**Исходный текст**
▬▬▬▬▬▬▬▬▬▬

На прошлой неделе в Москве прошло заседание Евразийской экономической комиссии (ЕЭК). Вице-премьер Казахстана Кайрат Келимбетов, представляющий Астану в ЕЭК и возглавляющий межправительственную комиссию с Россией, рассказал Александру Габуеву и Александру Константинову о новой формуле решения противоречий в сфере нефти и газа, будущем интеграции и проблеме космодрома Байконур.
«Интеграция подразумевает вынос всех скелетов из шкафов»
К 1 мая Россия, Казахстан и Белоруссия должны завершить обсуждение проекта договора о Евразийском экономическом союзе (ЕЭС). Как идет эта работа?
В прошлом году был проделан довольно большой объем бюрократической работы по формированию содержательной части нашей интеграционной деятельности. Но необходимо сделать еще больше. Мы решили разделить процесс по созданию союза на два вопроса. Один — это кодификация юридической базы, второй — изучение новых направлений интеграции. Прежде всего, мы должны продолжать работу по кодификации правовой базы. У нас есть ЕврАзЭС, а также более продвинутые интеграционные объединения — Таможенный союз, Единое экономическое пространство. Новый договор о ЕЭС должен свести все самые передовые интеграционные практики в один документ. Разумеется, когда юристы пишут документы, они что-то добавляют или улучшают. Это довольно долгая и рутинная работа. Второе направление — это уже конкретные интеграционные проекты. Очередной мозговой штурм прошел 27 февраля в Москве. В моем понимании интеграция подразумевает вынос всех скелетов из шкафов и их торжественное захоронение. Ведь, чем больше мы сближаемся, тем больше вскрывается «серых зон», непроговоренных деталей в сотрудничестве. Есть много процессов, которые действовали понятийно, но сейчас требуют описания. Понятно, что, когда эти процессы прописываются, происходят определенные изменения, меняются бенефициары. А, раз есть выигрывающие, есть и те, кто проигрывает. То, что было серым и неявным, вдруг становится явным и прозрачным, и вокруг этого возникает политизация. Так что наша ближайшая задача — как минимум проговорить и описать эти «серые зоны», а как максимум — расшить существующие проблемы через пакет соглашений.

▬▬▬▬▬▬▬▬▬▬

**Сохранённые записи**

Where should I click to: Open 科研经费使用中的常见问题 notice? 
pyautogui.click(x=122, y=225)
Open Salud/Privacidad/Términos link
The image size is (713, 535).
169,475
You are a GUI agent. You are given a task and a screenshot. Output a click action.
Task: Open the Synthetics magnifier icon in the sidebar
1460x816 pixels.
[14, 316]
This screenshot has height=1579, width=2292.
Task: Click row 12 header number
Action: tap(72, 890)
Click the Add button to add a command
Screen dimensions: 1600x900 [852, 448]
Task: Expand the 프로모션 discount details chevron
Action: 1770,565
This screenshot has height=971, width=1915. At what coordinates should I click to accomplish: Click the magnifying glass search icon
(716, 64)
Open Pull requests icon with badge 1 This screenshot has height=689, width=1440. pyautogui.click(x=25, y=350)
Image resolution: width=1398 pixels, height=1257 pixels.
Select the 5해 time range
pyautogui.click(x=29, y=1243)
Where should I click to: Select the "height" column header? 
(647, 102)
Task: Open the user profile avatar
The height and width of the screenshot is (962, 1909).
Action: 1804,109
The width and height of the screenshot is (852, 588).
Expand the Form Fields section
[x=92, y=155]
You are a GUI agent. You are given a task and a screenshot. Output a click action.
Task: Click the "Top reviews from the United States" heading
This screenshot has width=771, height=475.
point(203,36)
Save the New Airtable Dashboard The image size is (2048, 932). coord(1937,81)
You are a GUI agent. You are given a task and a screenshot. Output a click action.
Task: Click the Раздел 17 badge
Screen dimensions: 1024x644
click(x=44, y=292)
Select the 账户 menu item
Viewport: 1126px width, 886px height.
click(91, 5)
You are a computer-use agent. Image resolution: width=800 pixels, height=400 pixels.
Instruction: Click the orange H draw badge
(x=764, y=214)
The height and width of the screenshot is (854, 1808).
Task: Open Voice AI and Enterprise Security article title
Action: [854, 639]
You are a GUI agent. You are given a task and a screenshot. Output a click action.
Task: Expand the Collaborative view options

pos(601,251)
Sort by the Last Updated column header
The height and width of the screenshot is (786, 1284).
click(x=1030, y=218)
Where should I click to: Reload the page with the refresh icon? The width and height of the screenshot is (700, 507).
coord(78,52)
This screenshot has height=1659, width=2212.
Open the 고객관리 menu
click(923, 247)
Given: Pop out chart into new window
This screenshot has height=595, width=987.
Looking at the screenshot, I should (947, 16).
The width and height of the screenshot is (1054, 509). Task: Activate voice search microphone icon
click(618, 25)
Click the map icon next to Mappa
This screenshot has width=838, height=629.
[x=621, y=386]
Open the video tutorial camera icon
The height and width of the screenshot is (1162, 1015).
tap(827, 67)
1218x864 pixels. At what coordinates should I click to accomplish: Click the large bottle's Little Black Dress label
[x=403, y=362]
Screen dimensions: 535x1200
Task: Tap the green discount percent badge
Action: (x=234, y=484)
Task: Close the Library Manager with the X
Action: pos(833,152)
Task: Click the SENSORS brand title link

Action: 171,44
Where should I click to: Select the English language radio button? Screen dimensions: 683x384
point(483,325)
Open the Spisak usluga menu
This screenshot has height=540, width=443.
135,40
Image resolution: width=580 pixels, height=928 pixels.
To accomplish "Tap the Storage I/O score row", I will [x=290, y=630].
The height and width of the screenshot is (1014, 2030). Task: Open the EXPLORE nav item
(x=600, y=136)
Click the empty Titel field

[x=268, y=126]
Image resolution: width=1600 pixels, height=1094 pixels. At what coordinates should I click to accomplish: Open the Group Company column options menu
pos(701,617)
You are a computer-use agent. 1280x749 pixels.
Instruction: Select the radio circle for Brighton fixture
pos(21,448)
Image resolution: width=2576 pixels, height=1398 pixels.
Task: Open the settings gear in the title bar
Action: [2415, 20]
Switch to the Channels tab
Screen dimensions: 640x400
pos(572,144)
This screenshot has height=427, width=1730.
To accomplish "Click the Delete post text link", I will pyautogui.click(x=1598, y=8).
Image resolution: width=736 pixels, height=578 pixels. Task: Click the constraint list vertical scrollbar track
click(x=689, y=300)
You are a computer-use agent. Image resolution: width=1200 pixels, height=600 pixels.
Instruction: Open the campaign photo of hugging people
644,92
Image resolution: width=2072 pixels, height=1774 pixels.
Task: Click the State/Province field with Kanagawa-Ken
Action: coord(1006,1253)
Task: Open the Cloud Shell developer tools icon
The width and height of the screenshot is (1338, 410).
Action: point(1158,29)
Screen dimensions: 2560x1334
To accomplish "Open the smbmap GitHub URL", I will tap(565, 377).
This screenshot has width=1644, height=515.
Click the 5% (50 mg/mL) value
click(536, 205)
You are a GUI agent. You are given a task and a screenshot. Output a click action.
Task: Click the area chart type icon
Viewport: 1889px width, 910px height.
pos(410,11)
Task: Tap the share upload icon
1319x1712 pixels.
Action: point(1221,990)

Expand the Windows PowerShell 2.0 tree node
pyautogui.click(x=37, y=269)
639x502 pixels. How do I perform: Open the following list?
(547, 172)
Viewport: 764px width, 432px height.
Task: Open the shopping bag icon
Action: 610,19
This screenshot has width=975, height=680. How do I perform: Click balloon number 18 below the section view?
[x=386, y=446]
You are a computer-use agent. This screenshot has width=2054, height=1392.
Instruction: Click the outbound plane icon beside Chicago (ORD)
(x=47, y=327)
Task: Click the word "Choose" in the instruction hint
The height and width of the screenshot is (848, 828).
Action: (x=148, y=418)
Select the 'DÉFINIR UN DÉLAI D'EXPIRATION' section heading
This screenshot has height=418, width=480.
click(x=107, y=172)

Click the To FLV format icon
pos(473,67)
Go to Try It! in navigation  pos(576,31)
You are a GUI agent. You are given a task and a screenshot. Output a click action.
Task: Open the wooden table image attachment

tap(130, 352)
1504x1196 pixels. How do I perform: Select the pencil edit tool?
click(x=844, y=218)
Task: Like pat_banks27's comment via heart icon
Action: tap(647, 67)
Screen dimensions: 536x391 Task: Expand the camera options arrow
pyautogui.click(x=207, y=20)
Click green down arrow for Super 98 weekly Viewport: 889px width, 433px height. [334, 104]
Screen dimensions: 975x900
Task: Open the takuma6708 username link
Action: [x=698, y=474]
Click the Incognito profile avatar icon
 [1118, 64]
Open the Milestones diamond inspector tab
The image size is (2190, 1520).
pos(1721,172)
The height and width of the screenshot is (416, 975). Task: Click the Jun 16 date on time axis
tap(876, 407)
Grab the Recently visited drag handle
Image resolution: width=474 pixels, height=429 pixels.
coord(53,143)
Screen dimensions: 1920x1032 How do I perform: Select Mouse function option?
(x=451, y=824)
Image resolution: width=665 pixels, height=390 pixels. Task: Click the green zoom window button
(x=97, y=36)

▬▬▬▬▬▬▬▬▬▬

**Задание**
Дословно извлеките из интервью фрагмент от «На прошлой неделе» до «проблеме космодрома Байконур.». Записи представляют собой отдельный материал, не связанный с интервью.

**Решение**
На прошлой неделе в Москве прошло заседание Евразийской экономической комиссии (ЕЭК). Вице-премьер Казахстана Кайрат Келимбетов, представляющий Астану в ЕЭК и возглавляющий межправительственную комиссию с Россией, рассказал Александру Габуеву и Александру Константинову о новой формуле решения противоречий в сфере нефти и газа, будущем интеграции и проблеме космодрома Байконур.